Our world, however, was the neighborhood bounded by Pico Blvd. to the north, Robertson Blvd. to the west, Guthrie Blvd. to the south, and Fairfax Blvd. to the east. Dividing us was La Cienega Blvd., where we spent much of our spare time when we were not playing on our own streets.
We attended movies shown at the Stadium, Lido, and Picfair theatres located along Pico Blvd., played miniature golf at the Hi Point Miniature Golf course on La Cienega Blvd., and bought baseball and football cards along with Pez candies and Red Hots at Marty’s Bike Shop.
We went shopping with our parents at the Daylight and Big Town Markets, where we often separated ourselves in the newspaper and magazine section so that we may sit on the floor and read MAD Magazine and other favorites.
Our most frequently visited diners included Nick’s Coffee Shop and Kentucky Boys BBQ on Pico Blvd.
We rode our bikes and roller skates on our streets and to the Adohr Farms property on La Cienega Blvd.
At home, we watched TV in the living room and played with our collector’s cards and playing cards in the kitchen, choosing war and canasta among our favorites. The kitchen sink counter top had a stack of S & H green stamp booklets.
In our bathrooms, boys applied Brylcreem and girls washed their hair with beer. (By the way, girls, where did you get the beer?)
In our rooms, we either played with dolls and other toys or assembled model airplanes and cars. Our homes had backyard incinerators not in use since 1951. We had only one telephone, located either in the living room or dining room and our telephone numbers began with Bradshaw, Madison, Walnut, Webster, Whitney, Wyoming, or York.

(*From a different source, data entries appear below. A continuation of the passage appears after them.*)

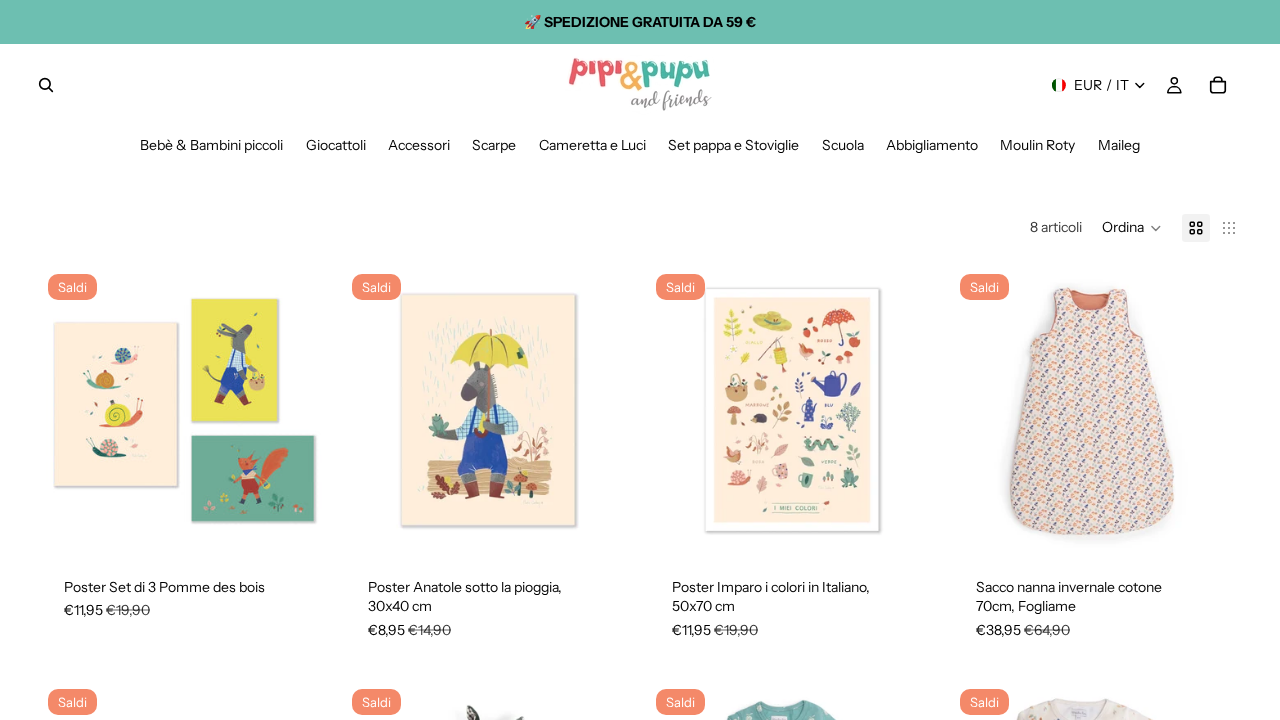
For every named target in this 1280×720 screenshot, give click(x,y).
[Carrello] (1218, 85)
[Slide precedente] (70, 410)
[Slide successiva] (298, 410)
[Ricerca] (46, 85)
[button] (1132, 228)
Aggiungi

At school, we had our lessons and our routines. We also had homework! Let’s not forget handing in our book reports and then hearing those frightening words from our teacher: DROP! We were reminded to put our hands over our head, get under our desks, and never look towards the windows.
We also had our fun at school, however. On the playground, we played ball, tag, hopscotch, jump rope, and flipped nickels and dimes against the wooden wall on the handball court. On rainy days, we closed our eyes, put our heads down on our desks in the classroom and put up our thumb, playing Heads Up-Seven Up. And let’s not forget the square dancing we did in the school auditorium, an original building still in use today.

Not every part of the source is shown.